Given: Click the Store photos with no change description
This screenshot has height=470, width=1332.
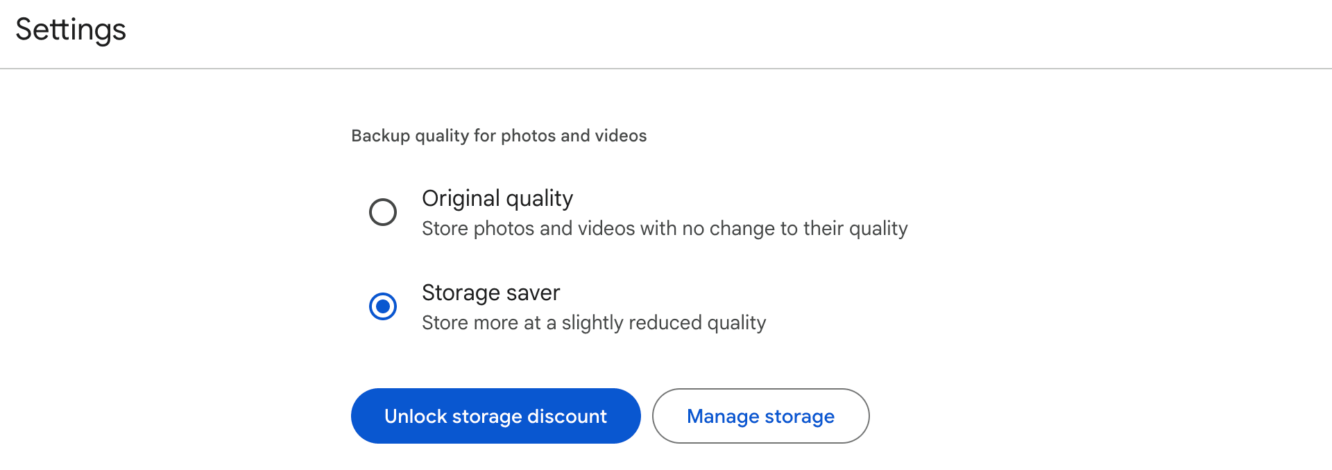Looking at the screenshot, I should [665, 229].
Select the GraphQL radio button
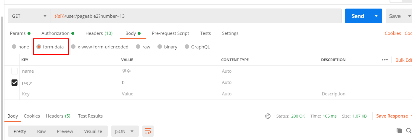 point(187,47)
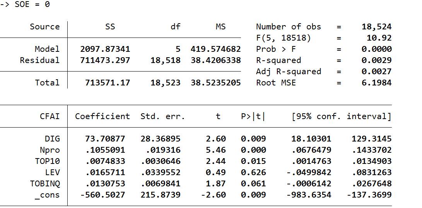
Task: Click the DIG variable row label
Action: tap(52, 139)
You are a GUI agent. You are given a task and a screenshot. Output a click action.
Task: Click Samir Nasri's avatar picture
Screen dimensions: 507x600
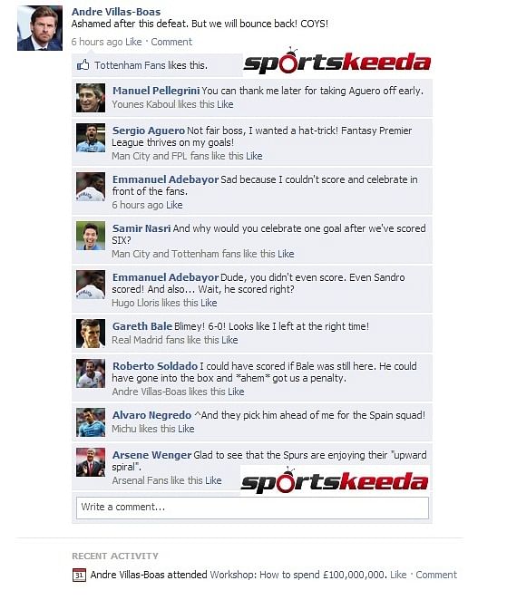91,236
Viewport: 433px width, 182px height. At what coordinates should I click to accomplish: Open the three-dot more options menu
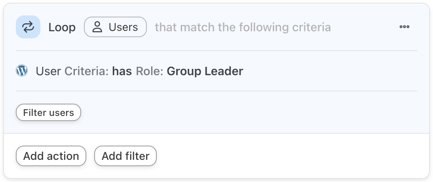coord(404,27)
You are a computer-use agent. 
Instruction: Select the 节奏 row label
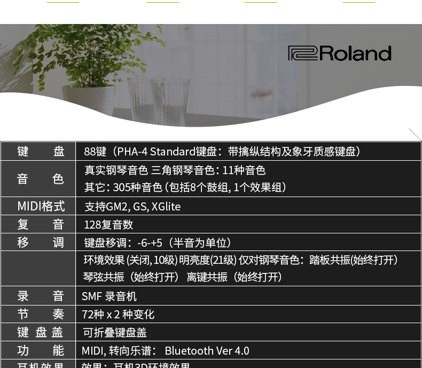[41, 314]
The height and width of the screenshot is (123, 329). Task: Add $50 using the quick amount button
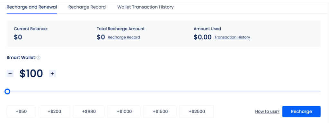click(21, 111)
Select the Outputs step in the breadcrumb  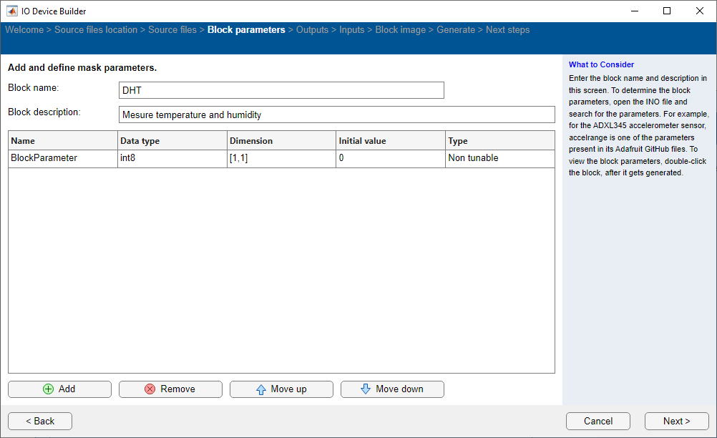[313, 29]
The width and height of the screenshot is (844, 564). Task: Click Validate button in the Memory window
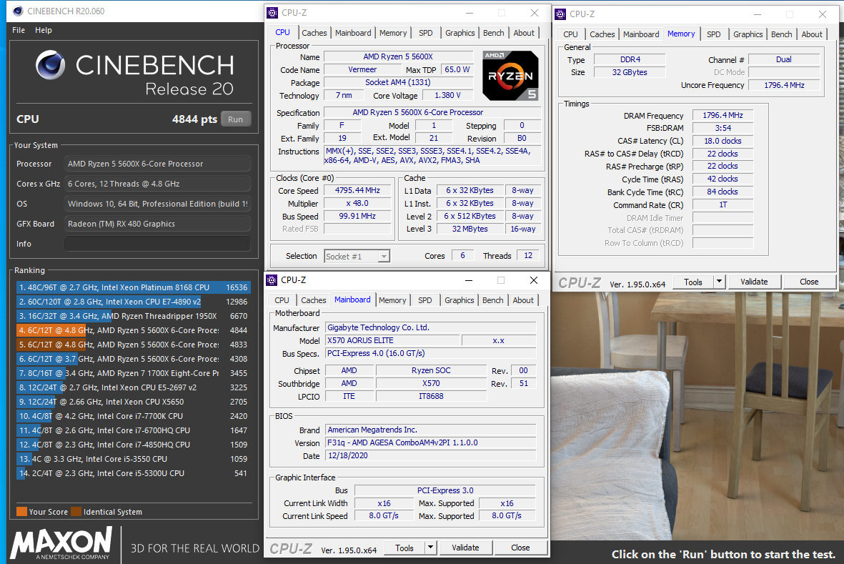753,282
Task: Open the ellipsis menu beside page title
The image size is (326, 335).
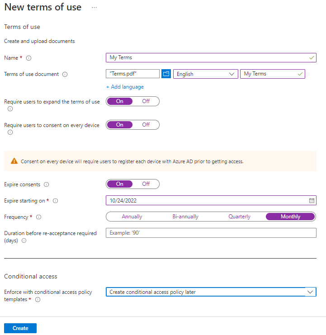Action: coord(94,8)
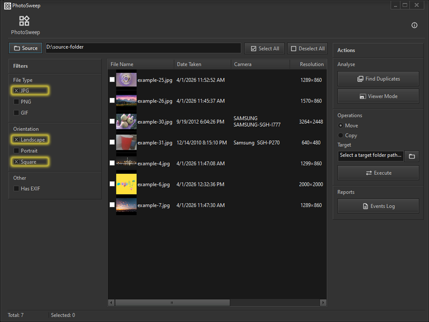Open the Find Duplicates analysis tool

pos(378,79)
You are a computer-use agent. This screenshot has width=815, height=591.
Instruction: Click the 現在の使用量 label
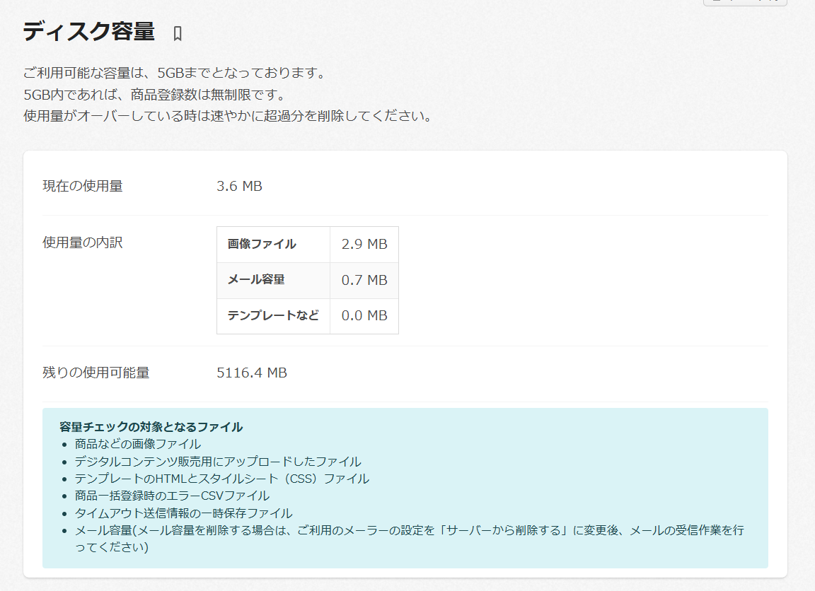83,186

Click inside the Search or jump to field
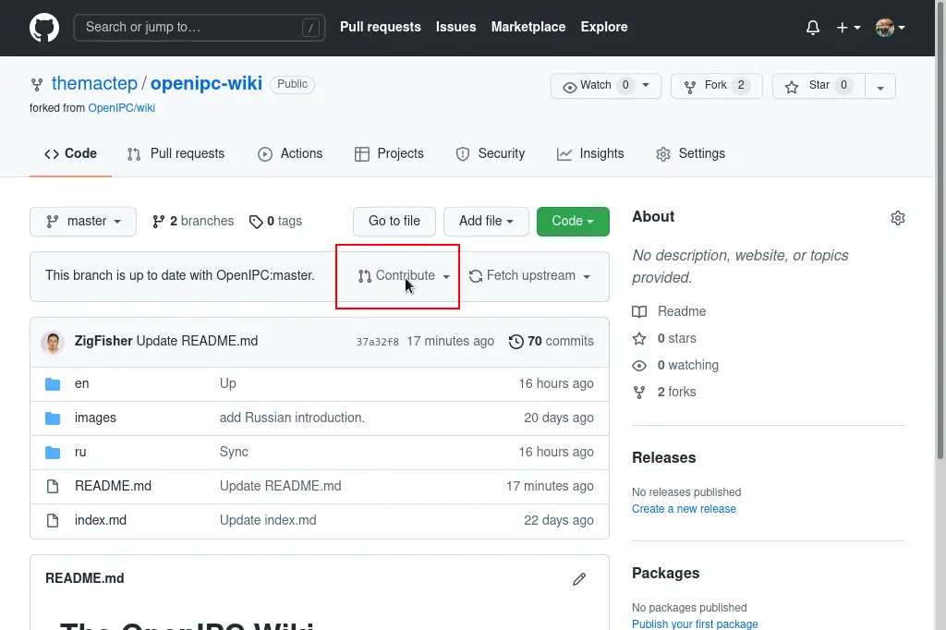(x=199, y=27)
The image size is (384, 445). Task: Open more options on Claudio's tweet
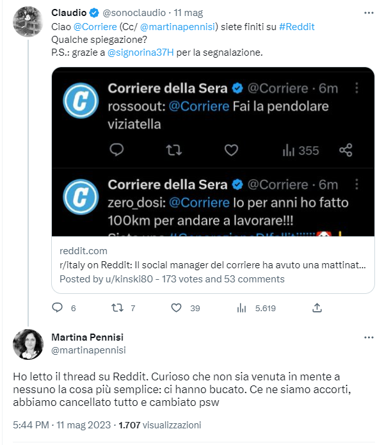tap(369, 13)
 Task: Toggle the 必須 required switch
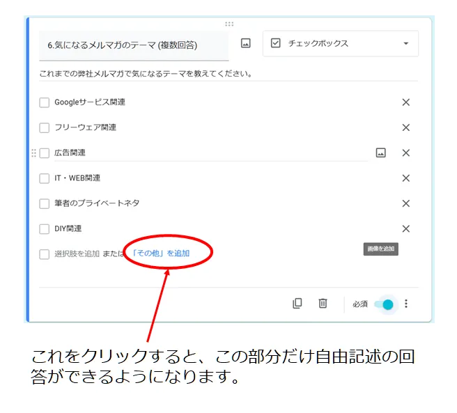(383, 304)
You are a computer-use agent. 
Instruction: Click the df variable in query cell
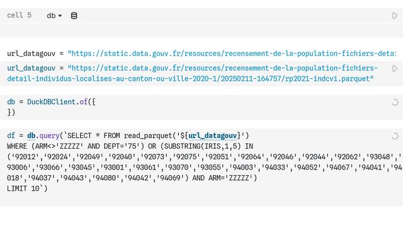[11, 135]
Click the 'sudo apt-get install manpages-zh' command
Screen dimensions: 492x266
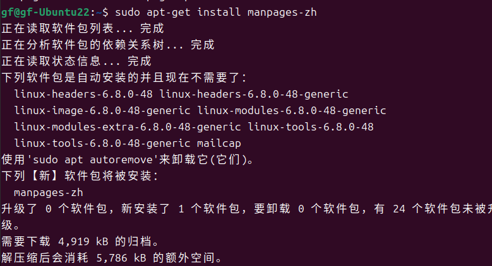point(216,13)
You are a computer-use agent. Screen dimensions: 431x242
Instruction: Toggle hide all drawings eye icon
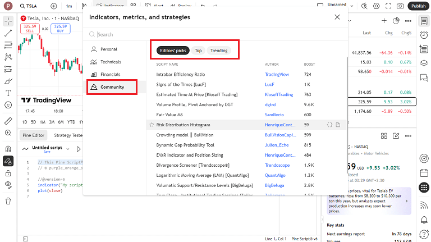point(8,184)
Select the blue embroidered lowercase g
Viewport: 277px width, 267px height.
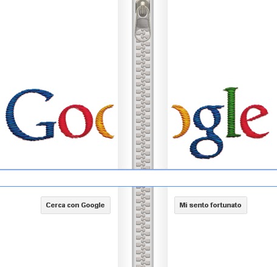(208, 132)
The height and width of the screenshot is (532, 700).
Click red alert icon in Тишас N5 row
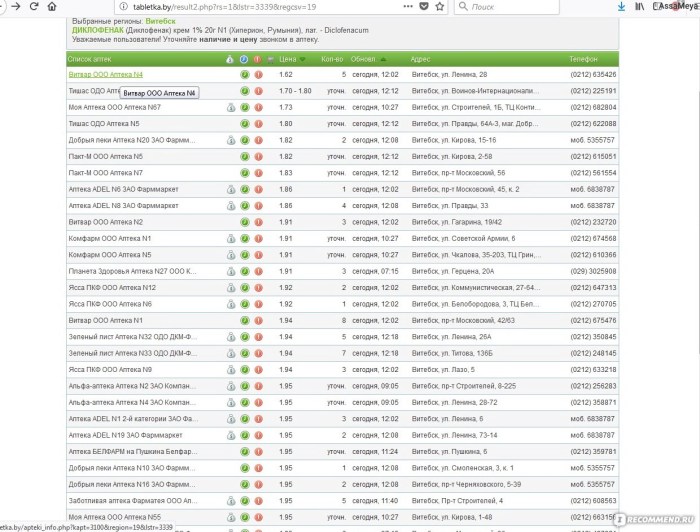click(258, 124)
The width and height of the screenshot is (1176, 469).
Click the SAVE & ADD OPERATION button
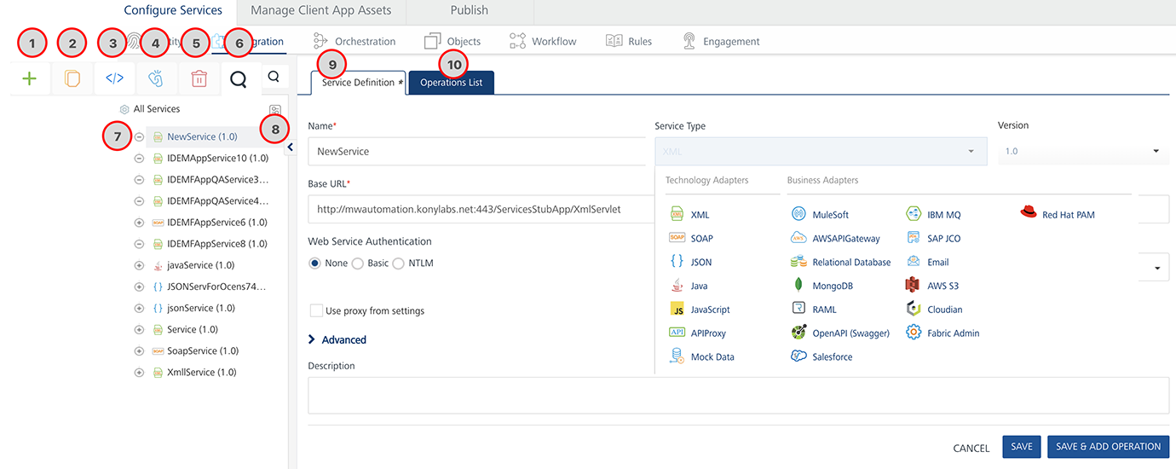pyautogui.click(x=1108, y=447)
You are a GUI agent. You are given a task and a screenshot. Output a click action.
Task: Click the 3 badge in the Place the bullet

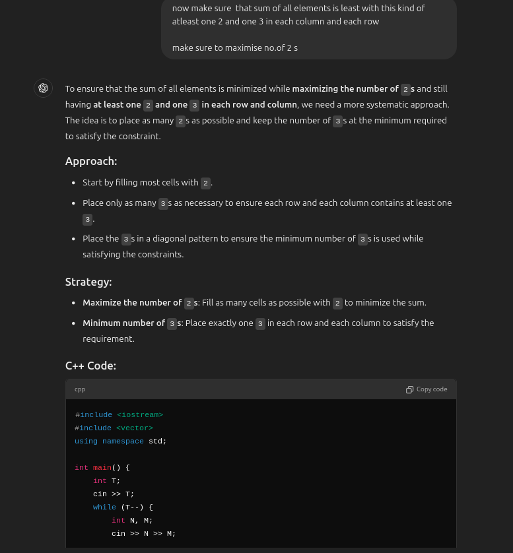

###

• **TO DO**
The word "computer" appears on some lines of the data above; count those lines and give only the total.

• **ANSWER FOR THE TASK**
4